* Exercise set
1) According to the biography of Hiroshi Ōsaka, which university did he graduate from?
2) Say whether each statement agrees with the biography of Hiroshi Ōsaka, answering yes or no and quoting the deciding words: (a) Ōsaka joined Anime R as a full-time employee in 1983. (b) Ōsaka co-founded Bones in 1998 with Toshihiro Kawamoto and Masahiko Minami. (c) Ōsaka lectured on an animation workshop at the 4th Animation Kobe event in 1999.
3) Continue the biography of Hiroshi Ōsaka from the point where it stops.

= Hiroshi Ōsaka =

Japanese animator

Hiroshi Ōsaka (逢坂 浩司, Ōsaka Hiroshi) was a Japanese animator, character designer and illustrator, born in Neyagawa, Osaka Prefecture. He was a graduate of the Kyoto Saga University of Arts. He was the co-founder of Bones.

==Biography==
Ōsaka, while studying in the Kyoto Saga University of Arts, joined the animation subcontracting studio Anime R in 1983 on a part-time basis under the apprenticeship of the noted animator Moriyasu Taniguchi, working on numerous Sunrise productions during this period in college.

At his time at the studio, Ōsaka worked with numerous noted animators, including Kazuaki Mōri, Masahiro Kase, Tōru Yoshida, Hiroyuki Okiura and Kazuchika Kise, many of whom who went on to found Production I.G, and also supervised Takahiro Kimura. He left Anime R in 1991 to work as a freelance animator, going on to work on several Sunrise shows as well as other productions. Ōsaka, along with fellow animator Toshihiro Kawamoto and producer Masahiko Minami, co-founded the studio Bones in 1998.

In 1999, Ōsaka lectured on an animation workshop at the 4th Animation Kobe event, held in Kobe, Hyōgo Prefecture. An anime fan, he had wanted to be an animator since his high school days, being inspired by Sunrise's iconic 1979 series Mobile Suit Gundam and the works of the manga artist Mitsuru Adachi.

During the spring of 2007, Ōsaka's health had deteriorated and spent his remaining days in his hometown of Neyagawa, Osaka Prefecture, where he had been staying at his family residence. He had been recuperating in a hospital in the city, where he later died of cancer on September 24, aged 44. His death was reported on several news outlets, including the blogs of his animator colleagues and major national newspapers, with numerous fans paying condolences.

==Works==
===Anime television===
- Armored Trooper Votoms (in-between animation)
- Panzer World Galient (in-between animation)
- Sei Jūshi Bismarck (animation director and key animation)
- Seikimatsu Kyūseishu Densetsu: Hokuto no Ken (key animation)
- Ninja Senshi Tobikage (key animation)

* Data shown
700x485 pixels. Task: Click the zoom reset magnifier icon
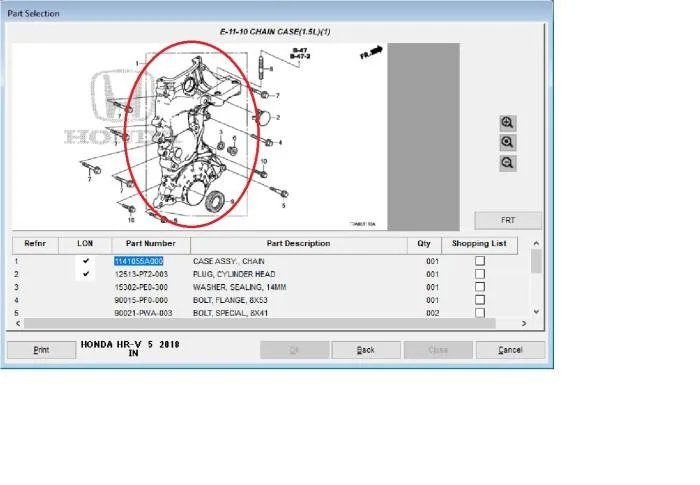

* Expected outputs
1) The Kyoto Saga University of Arts.

2)
(a) No: "joined the animation subcontracting studio Anime R in 1983 on a part-time basis"
(b) Yes: "Ōsaka, along with fellow animator Toshihiro Kawamoto and producer Masahiko Minami, co-founded the studio Bones in 1998."
(c) Yes: "In 1999, Ōsaka lectured on an animation workshop at the 4th Animation Kobe event"

3)
- Blue Comet SPT Layzner (key animation)
- City Hunter (key animation)
- Lemon Angel (animation director)
- Yoroiden Samurai Troopers (animation director and key animation)
- Jūshin Liger (animation director)
- City Hunter 3 (animation director)
- Yawara! (animation director and key animation)
- Dragon Quest (animation director and key animation)
- Obatarian (animation director)
- Mobile Suit Victory Gundam (character design, animation director, key animation, OP)
- Shippū! Iron Leaguer (key animation)
- Mobile Fighter G Gundam (character design, animation director, key animation, in-between animation, OP)
- The Brave of Gold Goldran (animation director)
- Fushigi Yūgi (animation director)
- City Hunter Special: The Secret Service (key animation)
- The Vision of Escaflowne ((chief) animation director, key animation, OP)
- Master of Mosquiton (key animation)
- Bakusō Kyōdai Let's & Go!! (key animation)
- Cowboy Bebop (animation director, animation direction coordination, key animation, ED)
- Hiwou War Chronicles (Character design, chief animation director, animation director, OP/ED)
- Angelic Layer (animation director, animation direction assistance, key animation, OP/ED)
- Hajime no Ippo (animation director)
- RahXephon (animation director, animation direction assistance, key animation)
- Scrapped Princess (key animation)
- Fullmetal Alchemist (animation direction assistance)
- Wolf's Rain (animation director, animation direction coordination, key animation, OP)
- Mars Daybreak (character design, animation director, storyboards, key animation, OP)
- Kurau Phantom Memory (key animation)
- Jyu Oh Sei (character design, chief animation director, OP/ED)
- Ouran High School Host Club (layout animation director, key animation)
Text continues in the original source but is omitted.